Très bien ! M. le président. La parole est à M. Jean-Marie
Bockel, secrétaire d'État à la justice. M. Jean-Marie
Bockel, secrétaire d'État à la justice. Monsieur le député, je
vais vous répondre au nom de Mme la garde des sceaux et en mon nom
personnel. Nous savons les inquiétudes que suscite, au sein de la profession
de notaire, la proposition de la commission présidée par Me Darrois d'introduire
dans notre système juridique un acte sous seing privé d'un genre nouveau dont la
valeur juridique serait renforcée par le contreseing d'un avocat. C'est un vieux
débat : étant moi-même fils et petit-fils de notaire, je connais le monde des
notaires et leur sensibilité. J'ai d'ailleurs eu souvent l'occasion d'en
discuter avec eux, y compris depuis ma prise de fonctions. Cela a été également
le cas pour la garde des sceaux. S'inspirant des travaux de la commission
Darrois, M. le député Étienne Blanc a déposé une proposition de loi ayant pour
objet d'instituer l'acte sous seing privé contresigné par avocat. C'est là une
initiative parlementaire tout à fait estimable, et qui arrive à point nommé.
Nous veillerons à la Chancellerie à ce que qu'elle fasse l'objet d'une expertise
et d'un débat approfondis de façon à parvenir, le moment venu, par la voie
parlementaire ou autre, à des propositions préservant un équilibre auquel nous
sommes tous attachés. En effet, l'introduction dans la loi de l'acte
contresigné par avocat n'a pas pour objectif de remettre en cause le monopole
des notaires - si important dans un monde très mal sécurisé sur le plan
juridique - ni l'authenticité attachée à leurs actes ; il vise à encourager le
recours plus fréquent à des professionnels du droit tenus d'informer les parties
à un acte sur les conséquences de leur engagement. C'est une considération
importante tant pour ces professions, confrontées à une vive concurrence, que
pour nos concitoyens. Mais cette mesure ne doit pas avoir pour effet de porter
atteinte à l'autorité de l'acte authentique. En particulier, la procédure de
remise en cause par la voie de l'inscription de faux, réservée aux actes
authentiques, doit demeurer attachée à la qualité d'officier public. Les avocats
n'ayant pas reçu délégation de puissance publique - à la différence des
officiers ministériels que sont les notaires -, l'acte contresigné ne saurait
non plus avoir force exécutoire. Il me semble qu'un consensus doit pouvoir
être trouvé, qui rende possible une inscription de la proposition de loi de M.
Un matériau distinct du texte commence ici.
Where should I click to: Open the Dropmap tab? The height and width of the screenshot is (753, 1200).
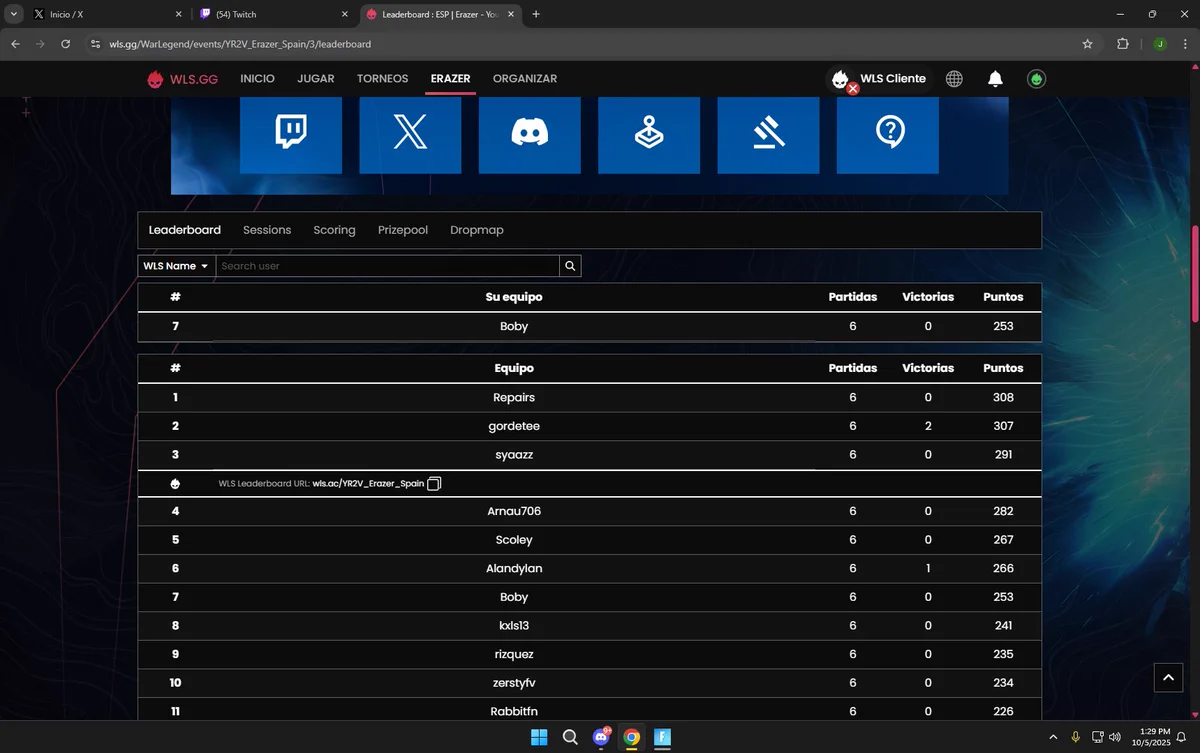(477, 230)
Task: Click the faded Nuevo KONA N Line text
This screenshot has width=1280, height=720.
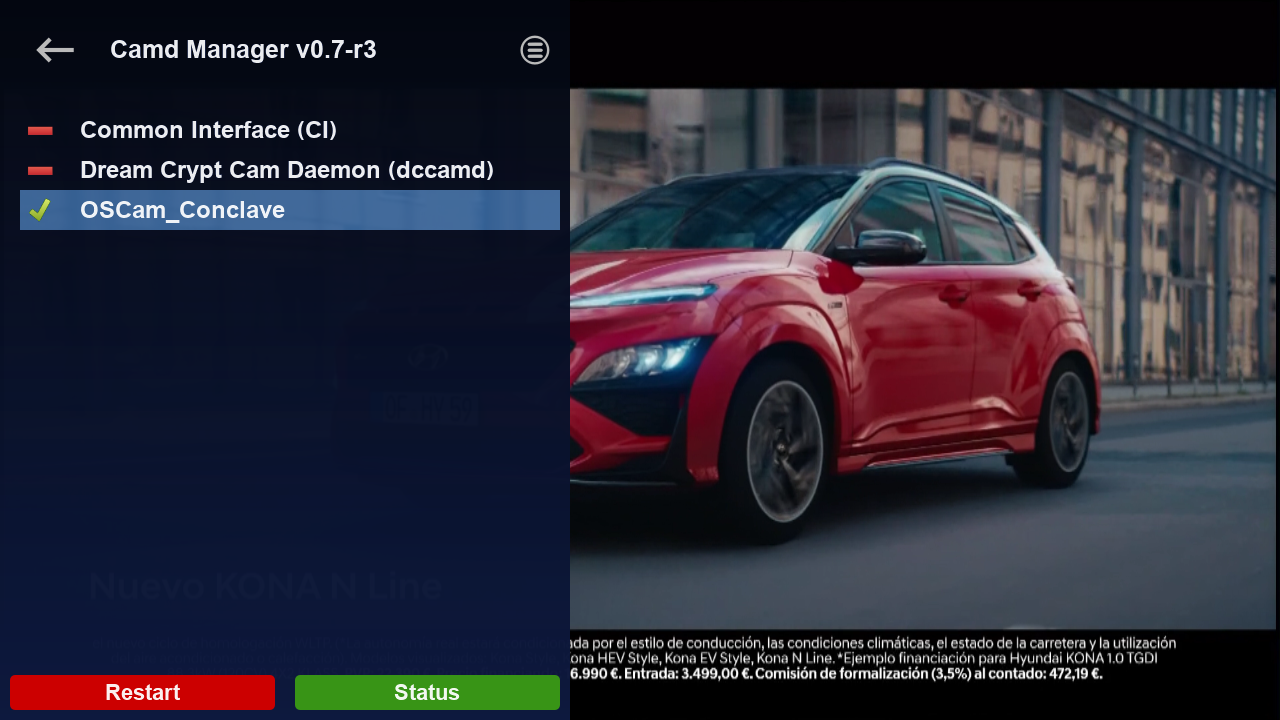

Étienne Blanc dans le calendrier parlementaire ; le débat en ces lieux permettra
de trouver un équilibre. Si les difficultés persistent d'ici à la fin de
l'année, Mme la garde des sceaux proposera au Premier ministre que cette
disposition soit inscrite dans un texte qu'elle portera personnellement, et je
serai à ses côtés. M. Jean-Luc Reitzer. Je vous remercie,
monsieur le secrétaire d'État, et je prends acte de votre réponse.